Potyczki w AC IV zostały zrealizowane o wiele słabiej niż w ACIII. Od samego początku czuć znaczne obniżenie płynności i dynamiki walki, co moim zdaniem jest po prostu kwestią niedopracowania a nie celowego działania twórców. Responsywność jest dużo mniejsza, kontry często po prostu nie wchodzą (bo mimo wciśnięcia odpowiedniego guzika w odpowiednim czasie, bohater nie reaguje albo reaguje zbyt późno), przeciwnicy często atakują Edwarda w momencie gdy wykonuje na kimś animację wykończenia (której przecież nie da się przerwać) i - inaczej niż np. Connor - miewa on problemy, by w takiej sytuacji wykonać unik albo zablokować cios, zwłaszcza nadchodzący zza pleców (nie zawsze ale często).
Piekielnie efektowne podwójne zabójstwa z ACIII zostały zupełnie zmarginalizowane. Connor wykonywał je po kilka razy w ciągu jednej krótkiej potyczki. Edwadem ta sztuka udała mi się jeden raz(!) na około 50 godzin gry... Powód jest taki, że przeciwnicy z jakichś powodów nie atakują równocześnie dwójkami (co w poprzedniej grze było bardzo częste)...
Walka na statkach podczas abordaży to już zupełny koszmar i chaos. Kamera świruje (często nawet nie widać że ktoś nas atakuje), raz po raz otrzymujemy ciosy od własnych ludzi (tak jest, w grze występuje "friendly fire"!), którzy potrafią nam w ten sposób przerwać ataki, blokować możliwość wykonania uniku, a nawet anulować trwające już animacje wykończeń! Oponenci często zaczynają nas atakować (nad ich głowami pojawia się znacznik kontry), ale w trakcie wykonywania "wymachu", zostają zaatakowani przez jednego z naszych (albo swoich...) i Edward zamiast reagować zgodnie z poleceniem (zablokować>skontrować) głupieje, bo przeciwnik mu znika z zasięgu... Zdarza się też nie raz, że SI na statkach nie postępuje zgodnie z regułami assassynowej walki, atakując np. po 3 na raz (na co Edzio nie jest w ogóle przygotowany przez mechanikę gry). Grubi przeciwnicy rzucają bomby (chyba nie muszę opisywać jakie to upierdliwe w trakcie takich chaotycznych starć na ciasnym obszarze i w dużym tłumie ludzi), a próba wykończenia spaślaków (trzeba ich najpierw powalić) kończy się zazwyczaj niepowodzeniem (bo bohater po ich przewróceniu z jakiegoś powodu automatycznie przeskakuje na następnego wroga znajdującego się w pobliżu i nijak nie daje się zmusić by dobić tego który już leży - chyba że z pistoletu).
Warto też wspomnieć że to walki szybko wkrada się nuda. Edek dysponuje tylko jedynym(!) typem oręża siecznego (nie licząc ukrytych ostrzy, ale to standard) co nie jest najlepszym wynikiem (zwłaszcza na tle poprzedniczek). Dorzucenie sztyletu (na wzór Ezio), czy - bo ja wiem - pirackiego haka, byłoby aż takim problemem? Co więcej twórcy nie postarali się nawet by te braki jakoś zrekompensować. Spodziewałem się że skoro mamy jedną broń, to animacji wykończeń będzie bez liku. W rzeczywistości odniosłem wrażenie że jest ich mniej niż choćby w ACIII. Ciągle powtarzały mi się 2-3 te same.

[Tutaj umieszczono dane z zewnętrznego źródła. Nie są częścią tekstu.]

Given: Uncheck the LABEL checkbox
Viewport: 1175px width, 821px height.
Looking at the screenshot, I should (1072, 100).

Żeby nie było że to ja zapomniałem jak się gra w AC. Odpaliłem sobie ACIII i jak ręką odjął. Kontry wchodziły płynie, podobnie jak bloki czy uniki. Żadnych problemów z responsywnością, przerywaniem animacji itd.

Co do poruszania, to najpierw trzeba krótko nakreślić jak to było dawniej. Na samym początku mieliśmy 3 tryby poruszania się: zwykły (chodzenie i nic więcej), średni (bieganie truchtem, wspinaczka), akrobatyczny (sprint, skakanie między obiektami, akrobacje). W ACIII zostało to zreformowane i tryb średni oraz akrobatyczny zostały zespolone w jedno (więc za sprint, skakanie i akrobacje odpowiadał jeden klawisz). W AC IV działa to podobnie, ale mam wrażenie że jest dużo mniej dopracowane. Bohater samoczynnie włazi na wiele obiektów na które nie powinien (np. skrzynki ze złotem) i klei się dosłownie wszystkiego! Bardzo to wkurza w etapach wymagających szybkości i precyzji (np. pościgi).

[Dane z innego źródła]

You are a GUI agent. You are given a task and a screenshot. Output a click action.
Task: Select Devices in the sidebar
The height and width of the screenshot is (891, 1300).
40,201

Brakowało mi też dosyć mocno dystansowego, cichego narzędzia mordu. Dawniej zawsze coś takiego było (noże do rzucania, kusza, łuk) a w AC IV nie. Skoro już zrobili dmuchawkę, to nie mogli się pokusić o zwyczajne zatrute strzałki? Wiem, wiem, można rzucić nożem, ale z jakiego powodu Edzio nosi ze sobą tylko jeden a ich zdobycie nie jest takie proste... Poza tym na PCecie są one zbugowane.

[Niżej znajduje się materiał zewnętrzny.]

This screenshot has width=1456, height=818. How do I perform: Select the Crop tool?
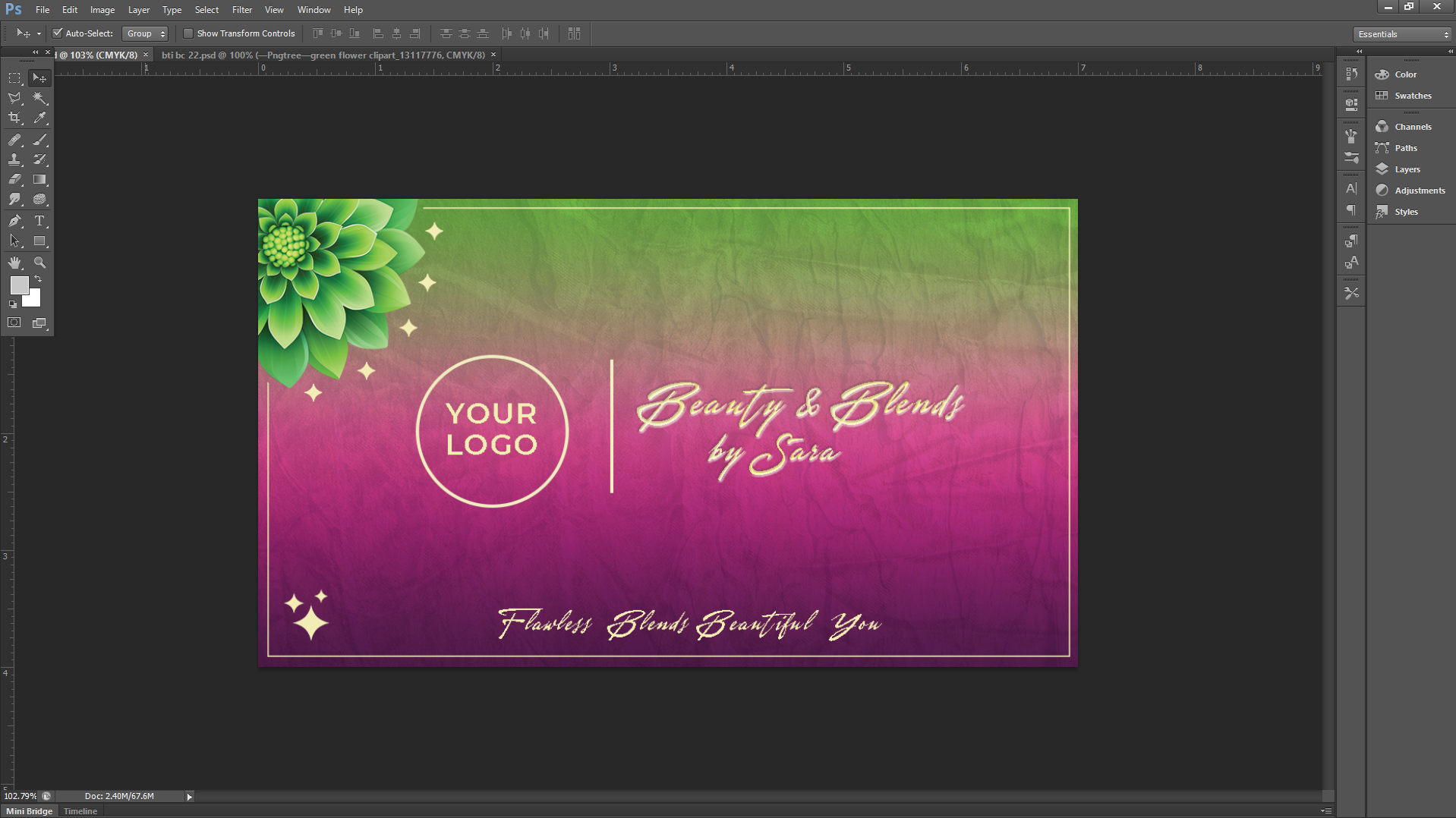[14, 118]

Kilka pomniejszych bolączek by się jeszcze znalazło, ale tylko te powyższe mnie wkurzały. Poza nimi to świetna gra, spokojnie zasługująca na 9.

@Lateralus

Ja się nie zgadzam ;). Przebrania Edzio ma bardzo fajne (dużo lepsze niż w 3). Moje ulubione to (w takiej kolejności):

1. Pancerz Majów
2. Pancerz Templariusza
3. Brązowy płaszcz
4. Strój kapitana piratów
5. Strój kapera

29.11.2013 14:46
zmudix
11
odpowiedz
zmudix
157
Professor Fate

Sam bym takiego tekstu lepiej nie napisał. :) Cud, miód i orzeszki, uwielbiam. Strasznie żałuję, że na weekend wyjeżdżam i nie będę mógł grać. :(((

01.12.2013 13:50
12
odpowiedz
zanonimizowany879063
36
Konsul

@zyciejakwmadrycie - "Rzeczywiście "średni" pc... Procesor możliwie najlepszy w tej chwili do gier. Karta warta dobre 1000zł, ramu też od cholery. Komputer warty ze 4 tysiące, no ale to średni sprzęt jest przecież... przestałem po tym czytać."
Gdy go składałem, już ładny czas temu, wart był dużo mniej. Cena raczej nie urosła od tego czasu. Ale nie o tym - pisząc "średni pc", miałem na myśli opublikowane niedawno statystki Valve. Właśnie taki komputer (lub leżący bardzo niedaleko) jest zupełnym przeciętniakiem wśród użytkowników Steam. Zresztą, we wszelkich tabelkach, jakie oglądałem (podczas składania) na stronach, gdzie znają się na ten temat sto razy bardziej niż ja, te podzespoły są wpisywane w średnią półkę.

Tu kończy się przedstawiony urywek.